Apple tiene una buena "Apple's App Store" en la que un desarrollador tiene que inscribirse para la presentación de cualquier aplicación que ha desarrollado. Los desarrolladores también tienen la obligación de pagar una cuota anual. Apple también ha determinado, sin embargo de manera ambigua, estándares sobre lo que ellos consideren apropiado. Más recientemente, han recibido fuertes críticas por la aprobación de una aplicacción sobre un "cura gay", por lo que es difícil saber realmente lo que no le gusta.
Afirman que cualquier tipo de contenido spam, malicioso o inapropiado que contenga la aplicación, que pueden robar información personal de un usuario, será rechazado. Se aseguran de que su imagen, y la seguridad de los usuarios no se ve comprometida por la evaluación y aprobación de cada versión de una aplicación. Y, al parecer, Apple rechaza un 10 por ciento de las solicitudes presentadas cada año debido a las razones anteriores.
Google sin embargo, es un poco más indulgente en esto. A pesar de que en el Android Market hay muchas aplicaciones gratuitas o de pago, no son tan tajantes como Apple. Google no prohíbe la publicación de aplicaciones en base a qué tipo de función o contenido ofrecen. Como hemos visto en el pasado, Google ha sido muy rápido respondiendo a aplicaciones maliciosas, y hasta implementó una característica de eliminación remota de aplicaciones en el sistema operativo para tal ocasión.

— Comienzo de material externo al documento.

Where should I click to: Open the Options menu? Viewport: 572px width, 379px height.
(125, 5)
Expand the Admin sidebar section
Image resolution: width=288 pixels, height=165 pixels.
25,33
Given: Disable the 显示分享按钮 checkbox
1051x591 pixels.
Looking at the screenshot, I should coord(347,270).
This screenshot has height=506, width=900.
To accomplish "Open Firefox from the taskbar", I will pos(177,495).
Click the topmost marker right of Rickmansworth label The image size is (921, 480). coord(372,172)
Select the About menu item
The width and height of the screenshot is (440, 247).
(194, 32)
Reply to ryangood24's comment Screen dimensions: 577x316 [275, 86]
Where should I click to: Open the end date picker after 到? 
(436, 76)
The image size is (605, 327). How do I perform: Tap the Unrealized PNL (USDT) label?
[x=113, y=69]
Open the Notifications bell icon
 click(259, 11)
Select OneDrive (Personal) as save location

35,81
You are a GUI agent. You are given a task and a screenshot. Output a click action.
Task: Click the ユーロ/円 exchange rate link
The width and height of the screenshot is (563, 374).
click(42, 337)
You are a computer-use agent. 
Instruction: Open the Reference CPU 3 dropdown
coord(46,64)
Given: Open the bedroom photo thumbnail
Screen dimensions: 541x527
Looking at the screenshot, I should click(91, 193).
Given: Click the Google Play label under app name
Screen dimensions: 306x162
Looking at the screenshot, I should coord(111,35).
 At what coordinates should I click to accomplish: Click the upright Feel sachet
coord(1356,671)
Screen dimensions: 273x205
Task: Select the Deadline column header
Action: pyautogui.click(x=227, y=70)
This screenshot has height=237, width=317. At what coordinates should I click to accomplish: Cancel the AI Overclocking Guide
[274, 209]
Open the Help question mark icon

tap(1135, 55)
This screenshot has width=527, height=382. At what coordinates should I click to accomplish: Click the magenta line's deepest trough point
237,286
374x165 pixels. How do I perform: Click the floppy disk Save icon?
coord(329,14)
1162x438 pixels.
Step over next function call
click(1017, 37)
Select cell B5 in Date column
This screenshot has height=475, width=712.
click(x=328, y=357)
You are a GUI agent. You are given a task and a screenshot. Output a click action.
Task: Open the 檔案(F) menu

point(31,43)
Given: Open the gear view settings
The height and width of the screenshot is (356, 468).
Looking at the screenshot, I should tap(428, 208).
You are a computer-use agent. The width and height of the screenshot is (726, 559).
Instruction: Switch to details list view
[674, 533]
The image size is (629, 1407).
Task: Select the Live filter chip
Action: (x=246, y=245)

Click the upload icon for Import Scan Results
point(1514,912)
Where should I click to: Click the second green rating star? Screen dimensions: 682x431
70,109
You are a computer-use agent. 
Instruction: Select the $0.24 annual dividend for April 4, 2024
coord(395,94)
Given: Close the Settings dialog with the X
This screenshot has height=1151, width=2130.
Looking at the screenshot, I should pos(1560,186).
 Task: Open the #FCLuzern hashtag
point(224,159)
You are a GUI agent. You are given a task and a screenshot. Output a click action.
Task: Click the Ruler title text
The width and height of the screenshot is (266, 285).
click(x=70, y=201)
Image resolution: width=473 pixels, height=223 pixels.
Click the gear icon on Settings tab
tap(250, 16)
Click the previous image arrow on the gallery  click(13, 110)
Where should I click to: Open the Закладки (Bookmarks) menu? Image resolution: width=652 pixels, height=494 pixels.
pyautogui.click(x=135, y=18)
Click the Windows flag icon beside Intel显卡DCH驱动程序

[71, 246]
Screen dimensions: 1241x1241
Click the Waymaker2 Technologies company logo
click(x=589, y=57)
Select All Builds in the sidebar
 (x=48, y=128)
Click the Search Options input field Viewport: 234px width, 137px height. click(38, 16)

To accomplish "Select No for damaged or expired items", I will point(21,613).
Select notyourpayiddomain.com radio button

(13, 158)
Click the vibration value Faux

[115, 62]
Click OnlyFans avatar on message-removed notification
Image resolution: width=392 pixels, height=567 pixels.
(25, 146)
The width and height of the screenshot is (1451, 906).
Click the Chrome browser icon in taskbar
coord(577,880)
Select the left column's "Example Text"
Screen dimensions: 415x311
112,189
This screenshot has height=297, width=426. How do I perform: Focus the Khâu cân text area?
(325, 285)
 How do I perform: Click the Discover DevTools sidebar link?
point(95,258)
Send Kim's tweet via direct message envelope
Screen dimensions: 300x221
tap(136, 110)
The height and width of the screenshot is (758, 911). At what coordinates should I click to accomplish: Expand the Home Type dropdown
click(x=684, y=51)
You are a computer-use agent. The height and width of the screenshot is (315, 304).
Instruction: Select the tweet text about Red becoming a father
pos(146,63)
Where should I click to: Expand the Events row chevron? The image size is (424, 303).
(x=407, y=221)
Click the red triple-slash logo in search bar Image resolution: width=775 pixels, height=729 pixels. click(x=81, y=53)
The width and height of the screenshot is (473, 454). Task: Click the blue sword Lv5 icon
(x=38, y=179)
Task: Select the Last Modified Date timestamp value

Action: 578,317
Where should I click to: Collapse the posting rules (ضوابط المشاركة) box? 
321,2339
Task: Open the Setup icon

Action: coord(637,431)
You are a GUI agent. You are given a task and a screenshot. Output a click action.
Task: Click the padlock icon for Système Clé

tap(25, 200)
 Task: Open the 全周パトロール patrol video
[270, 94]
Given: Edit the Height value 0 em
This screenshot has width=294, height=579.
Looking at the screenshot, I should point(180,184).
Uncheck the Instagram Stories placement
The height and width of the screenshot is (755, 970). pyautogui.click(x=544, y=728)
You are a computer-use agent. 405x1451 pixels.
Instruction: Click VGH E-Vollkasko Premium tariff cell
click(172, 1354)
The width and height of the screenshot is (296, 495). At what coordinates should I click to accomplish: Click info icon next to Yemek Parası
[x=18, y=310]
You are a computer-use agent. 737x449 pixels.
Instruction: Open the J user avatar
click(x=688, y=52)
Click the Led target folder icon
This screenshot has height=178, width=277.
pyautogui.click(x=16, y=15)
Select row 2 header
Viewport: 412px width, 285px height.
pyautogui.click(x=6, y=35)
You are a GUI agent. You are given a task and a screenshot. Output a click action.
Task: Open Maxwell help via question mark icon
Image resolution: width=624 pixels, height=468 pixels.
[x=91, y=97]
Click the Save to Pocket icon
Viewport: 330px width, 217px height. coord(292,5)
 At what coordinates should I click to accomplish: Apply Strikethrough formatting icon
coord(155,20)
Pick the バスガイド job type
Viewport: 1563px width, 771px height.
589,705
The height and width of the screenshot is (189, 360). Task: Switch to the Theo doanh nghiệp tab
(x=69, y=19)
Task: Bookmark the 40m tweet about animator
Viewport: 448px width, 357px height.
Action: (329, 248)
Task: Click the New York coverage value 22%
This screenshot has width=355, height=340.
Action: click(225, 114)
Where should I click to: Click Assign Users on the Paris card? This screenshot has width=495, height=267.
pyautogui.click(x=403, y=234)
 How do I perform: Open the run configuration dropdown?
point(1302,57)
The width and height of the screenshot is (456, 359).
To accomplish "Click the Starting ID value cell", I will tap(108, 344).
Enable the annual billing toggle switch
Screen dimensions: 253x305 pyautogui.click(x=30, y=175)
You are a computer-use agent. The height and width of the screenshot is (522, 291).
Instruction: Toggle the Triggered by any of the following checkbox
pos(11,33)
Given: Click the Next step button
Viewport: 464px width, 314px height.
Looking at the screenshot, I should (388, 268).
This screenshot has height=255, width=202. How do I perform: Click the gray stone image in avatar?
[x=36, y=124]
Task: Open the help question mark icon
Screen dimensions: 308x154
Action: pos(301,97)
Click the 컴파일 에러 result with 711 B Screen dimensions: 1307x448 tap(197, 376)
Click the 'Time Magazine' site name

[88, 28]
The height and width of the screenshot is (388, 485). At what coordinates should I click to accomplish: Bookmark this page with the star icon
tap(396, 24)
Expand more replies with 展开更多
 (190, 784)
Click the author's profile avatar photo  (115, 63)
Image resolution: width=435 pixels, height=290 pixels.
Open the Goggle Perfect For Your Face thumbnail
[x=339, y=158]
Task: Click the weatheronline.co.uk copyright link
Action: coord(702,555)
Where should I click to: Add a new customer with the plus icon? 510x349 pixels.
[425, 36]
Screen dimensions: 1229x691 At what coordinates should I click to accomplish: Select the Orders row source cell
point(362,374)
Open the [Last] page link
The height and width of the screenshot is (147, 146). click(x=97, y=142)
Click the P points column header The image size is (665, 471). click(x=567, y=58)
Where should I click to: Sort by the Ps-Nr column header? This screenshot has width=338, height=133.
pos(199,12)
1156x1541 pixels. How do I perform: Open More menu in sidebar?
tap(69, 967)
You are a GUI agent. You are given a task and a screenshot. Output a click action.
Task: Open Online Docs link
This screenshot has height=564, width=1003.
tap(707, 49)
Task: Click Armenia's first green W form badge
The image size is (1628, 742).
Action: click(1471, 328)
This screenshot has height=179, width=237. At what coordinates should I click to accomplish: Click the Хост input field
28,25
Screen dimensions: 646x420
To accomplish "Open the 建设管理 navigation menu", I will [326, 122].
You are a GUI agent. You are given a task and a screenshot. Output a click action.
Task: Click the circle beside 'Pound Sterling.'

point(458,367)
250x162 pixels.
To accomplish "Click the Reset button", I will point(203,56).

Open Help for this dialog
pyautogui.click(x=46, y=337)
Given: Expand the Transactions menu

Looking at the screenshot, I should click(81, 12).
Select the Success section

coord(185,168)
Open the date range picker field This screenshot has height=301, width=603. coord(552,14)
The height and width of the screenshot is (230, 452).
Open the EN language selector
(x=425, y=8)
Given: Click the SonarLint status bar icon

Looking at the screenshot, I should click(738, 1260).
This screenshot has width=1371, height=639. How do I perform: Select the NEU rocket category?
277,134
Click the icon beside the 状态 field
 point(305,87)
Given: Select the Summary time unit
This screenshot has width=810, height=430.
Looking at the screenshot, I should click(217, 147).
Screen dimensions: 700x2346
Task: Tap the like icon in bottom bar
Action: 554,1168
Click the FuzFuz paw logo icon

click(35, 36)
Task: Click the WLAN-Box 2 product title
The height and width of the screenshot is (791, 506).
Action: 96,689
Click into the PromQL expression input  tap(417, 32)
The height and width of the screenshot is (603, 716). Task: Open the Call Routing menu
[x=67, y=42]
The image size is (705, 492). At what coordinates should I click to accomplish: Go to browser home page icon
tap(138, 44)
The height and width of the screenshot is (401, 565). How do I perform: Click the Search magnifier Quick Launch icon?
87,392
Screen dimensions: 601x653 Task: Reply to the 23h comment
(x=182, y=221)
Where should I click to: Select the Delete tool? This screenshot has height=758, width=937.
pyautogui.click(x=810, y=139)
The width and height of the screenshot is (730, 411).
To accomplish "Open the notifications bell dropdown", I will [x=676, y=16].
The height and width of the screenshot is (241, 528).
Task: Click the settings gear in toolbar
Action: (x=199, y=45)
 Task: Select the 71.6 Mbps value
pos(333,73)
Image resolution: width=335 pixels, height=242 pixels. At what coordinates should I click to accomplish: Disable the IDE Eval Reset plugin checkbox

Debido a que cualquier aplicación se puede subir al Android Market y no hay supervisión, la creatividad no se ahoga, y los usuarios tienen acceso a aplicaciones realmente innovadoras.
Android intenta bloquear las aplicaciones malintencionadas, como vimos en el post anterior, basándose en las capacidades que una aplicación requiere. Las peticiones de la aplicación se verifican cuando se instala y se pide al usuario que confirme el proporcionarle varios permisos. Sin embargo en diciembre del año pasado una aplicación de banca Web publicado en el Android Market, que aparentemente era inofensiva, y sin embargo se trataba de una estafa de phishing, aunque había sido permitida por muchos usuarios. Google no tardó en eliminar la aplicación maliciosa.
Google está siendo muy valiente ya que se ha dado libertad a los desarrolladores sin ningún control de sus aplicaciones. Esto conduce a la innovación, y fomenta una comunidad de desarrollo altamente competitiva.
El sistema de Android basado en permisos hace que el usuario piense cuidadosamente en su propia concienciación en seguridad. Al fin y al cabo, todos somos usuarios finales, y a veces es difícil saber realmente dónde van nuestros datos.
Incluso aplicaciones legítimas piden privilegios para la comunicación de la información con un servidor remoto. Así que, ¿cómo distinguir a menos que una especie de pase sea proporcionada por una fuente de confianza? Todas estas son preguntas que nos hacen darnos cuenta del tipo de lagunas que tiene el Android Market.